📚 Finished reading Careless People by Sarah Wynn-Williams.
This book, subtitled “A Cautionary Tale of Power, Greed, and Lost Idealism”, is authored by Sarah Wynn-Williams. She went from absolutely idolising Facebook / Meta as an organisation that would do incredible good for the world at large, through to working there as a director of public policy, ending up thinking it was irresponsible company run by extremely unethical people that focussed on growth and profit above all - the titular “careless people” - that actually contributed towards tremendous harm both to its own employees and those of us that populate the rest of the world. This book is her memoir, largely of her time working there.
Those of us that have followed the various scandals and revelations about Facebook that have leaked out in various news outlets over the past few years might have a good idea of many the highlights (well, lowlights). But it’s useful to have it consolidated all in a single source. Some of the stuff on internal culture - the silencing of internal dissent, the ignoring of the wishes of the vast bulk of their ordinary employees, the sexual harassment and total disinterest in doing so, the hypocrisy of outwardly promoting feminism and inwardly caring nothing for the experience of women - was new to me, if unsurprising.
A few of the many many infractions against moral decency that this company actively pursued in order to grow, in order to make their extremely rich C suite even richer:
- A total failure to act on hate speech in Myanmar, that in the end helped fuel the genocide against the Rohingya.
- The targeting of teenagers based on them showing signs of low esteem or depression. Think of instance of them targeting a 14 year old girl with adverts for beauty products after they detect that she deleted a selfie.
- Providing censorship tools and (at least considering) offering user data to authoritarian regimes such as China that demanded them, whilst lying to the authorities about doing so.

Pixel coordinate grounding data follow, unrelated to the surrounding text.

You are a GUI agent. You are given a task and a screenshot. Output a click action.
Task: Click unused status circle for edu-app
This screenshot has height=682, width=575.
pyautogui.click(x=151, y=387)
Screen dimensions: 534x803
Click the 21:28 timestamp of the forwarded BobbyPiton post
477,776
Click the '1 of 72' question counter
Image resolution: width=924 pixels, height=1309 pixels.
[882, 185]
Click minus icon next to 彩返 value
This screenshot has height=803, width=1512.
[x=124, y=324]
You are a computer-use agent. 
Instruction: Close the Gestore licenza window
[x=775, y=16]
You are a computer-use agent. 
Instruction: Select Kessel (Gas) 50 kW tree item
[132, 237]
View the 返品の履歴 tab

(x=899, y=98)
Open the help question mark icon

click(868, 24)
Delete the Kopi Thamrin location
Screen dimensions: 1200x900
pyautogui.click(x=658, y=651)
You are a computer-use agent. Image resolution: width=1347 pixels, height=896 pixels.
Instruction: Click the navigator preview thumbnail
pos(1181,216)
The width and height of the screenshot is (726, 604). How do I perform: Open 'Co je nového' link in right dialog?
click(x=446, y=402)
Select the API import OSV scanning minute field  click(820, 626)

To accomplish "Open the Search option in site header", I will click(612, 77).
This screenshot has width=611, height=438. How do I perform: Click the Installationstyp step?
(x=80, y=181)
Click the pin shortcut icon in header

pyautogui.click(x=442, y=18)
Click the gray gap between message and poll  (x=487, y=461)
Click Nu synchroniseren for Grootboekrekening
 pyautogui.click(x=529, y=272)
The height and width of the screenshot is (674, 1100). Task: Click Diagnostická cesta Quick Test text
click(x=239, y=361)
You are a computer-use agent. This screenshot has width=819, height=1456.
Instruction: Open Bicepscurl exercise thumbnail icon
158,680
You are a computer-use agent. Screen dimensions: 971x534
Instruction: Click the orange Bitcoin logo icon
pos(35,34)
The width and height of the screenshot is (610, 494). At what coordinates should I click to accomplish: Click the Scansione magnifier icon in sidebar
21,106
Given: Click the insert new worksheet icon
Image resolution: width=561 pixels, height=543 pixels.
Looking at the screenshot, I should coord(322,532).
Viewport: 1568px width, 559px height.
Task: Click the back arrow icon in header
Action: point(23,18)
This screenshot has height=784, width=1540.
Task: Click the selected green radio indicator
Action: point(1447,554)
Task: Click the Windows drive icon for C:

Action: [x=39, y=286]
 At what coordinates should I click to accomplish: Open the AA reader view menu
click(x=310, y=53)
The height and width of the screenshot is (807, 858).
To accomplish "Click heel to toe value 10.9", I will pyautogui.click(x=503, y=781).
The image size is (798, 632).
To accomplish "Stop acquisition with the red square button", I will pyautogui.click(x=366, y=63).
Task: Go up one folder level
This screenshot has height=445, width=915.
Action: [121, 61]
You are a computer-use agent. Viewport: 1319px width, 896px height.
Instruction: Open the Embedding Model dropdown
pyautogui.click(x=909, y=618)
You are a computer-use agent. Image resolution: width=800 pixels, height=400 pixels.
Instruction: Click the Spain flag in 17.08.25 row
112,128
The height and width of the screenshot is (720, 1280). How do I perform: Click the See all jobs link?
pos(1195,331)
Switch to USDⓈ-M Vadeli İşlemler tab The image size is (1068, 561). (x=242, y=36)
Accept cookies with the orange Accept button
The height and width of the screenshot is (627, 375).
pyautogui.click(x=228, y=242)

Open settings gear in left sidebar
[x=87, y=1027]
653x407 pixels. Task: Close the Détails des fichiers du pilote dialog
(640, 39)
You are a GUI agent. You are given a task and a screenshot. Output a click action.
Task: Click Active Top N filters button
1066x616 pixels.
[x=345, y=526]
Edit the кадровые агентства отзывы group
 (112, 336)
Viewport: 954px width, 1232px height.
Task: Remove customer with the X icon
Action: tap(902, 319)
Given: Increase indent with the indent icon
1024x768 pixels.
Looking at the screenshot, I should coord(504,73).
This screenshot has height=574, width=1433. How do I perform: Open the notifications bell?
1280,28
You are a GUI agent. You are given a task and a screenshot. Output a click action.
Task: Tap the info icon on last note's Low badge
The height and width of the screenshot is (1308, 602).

- Having their staff help optimise divisive and misinformation-riddled campaigns for various political campaigns that asked, including for Trump’s 2016 victory, in general contributing towards the current degradation of democracy.
- Tolerating internal misconduct and threatening those employees that raised ethical issues with them. This includes protecting the executives that engaged in sexual harassment against their less powerful employees.
When I heard that Meta - supposedly a bastion of free speech these days - attempted to ban its publication, resulting in the author still not being allowed to promote it as such, I knew I had to read it.
The book is an important reminder of the depths the company will sink in order to make more money, to attract new users and wield more power, whatever the cost. And anyone who has managed to remain happily ignorant of how the company that so many of us use - contributing towards their profit each time we do so - might find it truly revelatory. And disgusting.